OK, but there are moments, like this one, as I shifted my position mere inches on the log, when again the spider web appeared to me as the sun once more caught it to make it magically visible to sight. So it must be that we can, depending on our disposition, see parts of the universe that may become visible when we are seated correctly or find the right angle or the appropriate attitude for their appearance. It needn’t move, but I must be willing to. I thought that this phenomenon could also reveal God to us through moments of grace, if grace were understood as a gift by which we are given an angle of vision of God. Grace may be thought of as a light which, when slanted in the right attitude, reveals what is invisibly before us, pulsing its own reality, daring to be seen by anyone with sufficient grace to see. I felt welling up in me a gratitude inspired by grace and the gift of the imagination to be aware of what is now invisible, now visible a give and take of dimensions of reality going on all the time. This, I thought, is what poets write about: those instants of vision when the light catches the invisible and allows the full measure to be seen for a moment in time.

Sitting alone on a log next to the deep flow of the Columbia River contemplating a peek-a-boo spider web and delighting at how little prompting I needed to enjoy the mystery of the world, I felt the absence of any boundary existing between the physical and spiritual realms, between the natural order and supernatural presence, between the world’s tangible body and its invisible gracefulness, between time and eternity. It was an instant of grace, freely given and gratefully taken; I found myself in the thick of the give-and-take of creation. All the low points, the loneliness, the feelings of depression, of sadness of grief, of emptiness, of loss, of wanting to head home, evaporated in the face of this spider web, which had once more playfully disappeared. Its ability to remain on the margin between visibility and invisibility was its strength like the eyes of the insects it wanted to ensnare were so multi-faceted and keen that only a web that could disappear would ever snag them. This web’s presence, when perceived, was akin to the effects true praying and authentic poetry had on the senses. Both of them made visible what was hidden in plain view, just in front or next to us or coming up from behind. Our failure was in lacking the right attitude by which to see it. I believe more strongly now that it requires an attitude of peace, of serenity and of acceptance of what is to coax the invisibles into presence.

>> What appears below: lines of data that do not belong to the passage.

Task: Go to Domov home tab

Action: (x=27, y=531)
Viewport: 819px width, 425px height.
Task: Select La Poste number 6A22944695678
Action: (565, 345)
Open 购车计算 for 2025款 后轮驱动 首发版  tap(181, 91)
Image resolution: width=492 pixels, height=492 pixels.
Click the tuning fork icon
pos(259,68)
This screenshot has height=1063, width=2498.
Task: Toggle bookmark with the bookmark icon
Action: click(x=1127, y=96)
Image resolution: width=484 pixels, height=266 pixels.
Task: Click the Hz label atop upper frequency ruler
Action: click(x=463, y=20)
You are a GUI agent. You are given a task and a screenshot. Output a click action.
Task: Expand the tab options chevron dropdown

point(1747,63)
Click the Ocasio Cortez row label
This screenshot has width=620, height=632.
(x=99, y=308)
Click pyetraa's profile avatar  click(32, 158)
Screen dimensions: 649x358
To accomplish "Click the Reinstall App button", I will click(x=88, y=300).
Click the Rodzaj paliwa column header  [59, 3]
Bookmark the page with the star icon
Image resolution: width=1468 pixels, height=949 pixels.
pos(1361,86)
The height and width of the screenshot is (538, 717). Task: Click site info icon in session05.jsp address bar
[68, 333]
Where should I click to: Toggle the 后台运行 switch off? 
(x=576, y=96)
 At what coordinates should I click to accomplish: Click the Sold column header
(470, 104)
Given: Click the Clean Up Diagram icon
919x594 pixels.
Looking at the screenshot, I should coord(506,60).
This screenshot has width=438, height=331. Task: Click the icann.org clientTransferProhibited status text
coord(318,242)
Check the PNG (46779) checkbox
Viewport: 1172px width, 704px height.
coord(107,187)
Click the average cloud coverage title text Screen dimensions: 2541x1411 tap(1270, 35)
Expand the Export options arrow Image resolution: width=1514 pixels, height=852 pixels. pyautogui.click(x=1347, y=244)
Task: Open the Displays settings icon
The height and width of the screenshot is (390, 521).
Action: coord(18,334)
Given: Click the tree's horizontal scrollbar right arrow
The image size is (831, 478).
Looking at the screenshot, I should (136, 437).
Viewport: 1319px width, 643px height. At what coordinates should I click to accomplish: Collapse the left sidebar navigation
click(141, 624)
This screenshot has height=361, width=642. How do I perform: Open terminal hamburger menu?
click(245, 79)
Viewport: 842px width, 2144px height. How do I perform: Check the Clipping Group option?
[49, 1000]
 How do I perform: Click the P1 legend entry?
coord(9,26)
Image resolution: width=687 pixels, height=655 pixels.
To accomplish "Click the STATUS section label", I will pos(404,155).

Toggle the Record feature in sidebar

Both prayer and poetry make visible what is hidden in plain view, just in front of or next to us. My weakness was not having the right attitude by which to see it. I shifted my position to defer to this reality.

 

Zen Web

The spider’s mandala
rests serenely anchored like a large enmeshed
wheel between two scrub bushes linking forest
and river.

The sun gives it shape and an angle of clear vision.

It vanishes when the sun blinks behind
a swaying leaf.

The spider rests zen-like at the center, in perfect
zazen, waiting, praying, proud of its design it
spun from a memory it did not recall it had.

Only when the web fades, becomes clear
force, does the spider move wavily in mid-air
above the ground towards a small moth
flapping against the sticky filaments of zazen.

Two scrub bushes, keeping the tension of the moth
between them, bow slightly towards one another.

Buddhists of the forest embrace the flame of death.

 

Developing an attitude of peace in our daily lives places us finally in the intimate space of death. Knowing our mortality, our woundedness, our frailty and imperfections can enhance, not detract from cultivating an attitude of peace and forgiveness towards oneself and others. Then the world can indeed change for the better.